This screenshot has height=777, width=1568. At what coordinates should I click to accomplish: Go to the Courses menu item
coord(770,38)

++++++

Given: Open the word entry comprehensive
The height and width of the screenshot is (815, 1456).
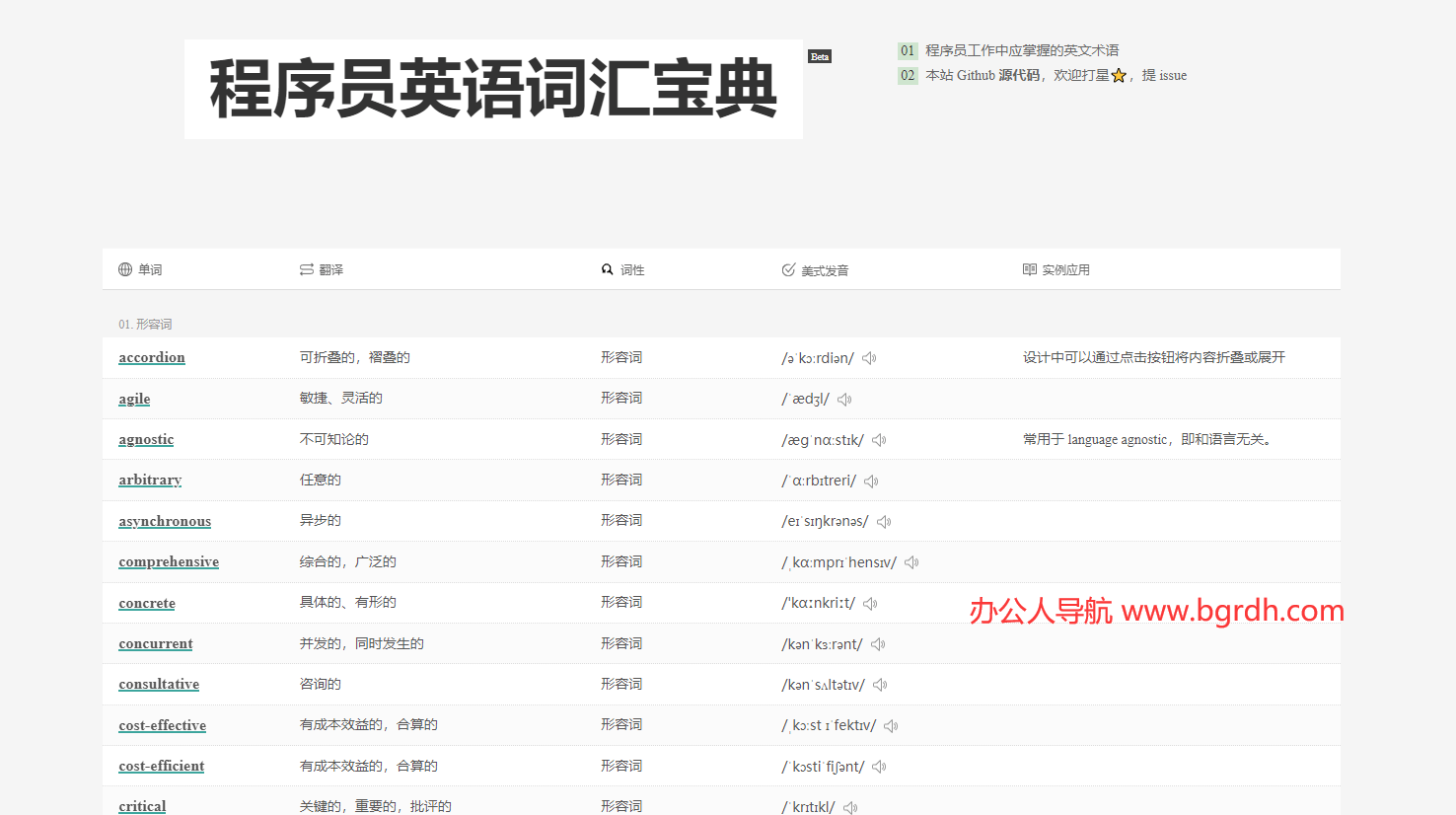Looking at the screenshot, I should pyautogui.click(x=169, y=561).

++++++

- **WRITTEN INSTRUCTION**
Pick out every line of the material above that contains the word "height", and copy each one in full.

- **EXERCISE RESULT**
This screenshot has height=777, width=1568. At what coordinates should I click to accomplish: Go to the Courses menu item
The height and width of the screenshot is (815, 1456).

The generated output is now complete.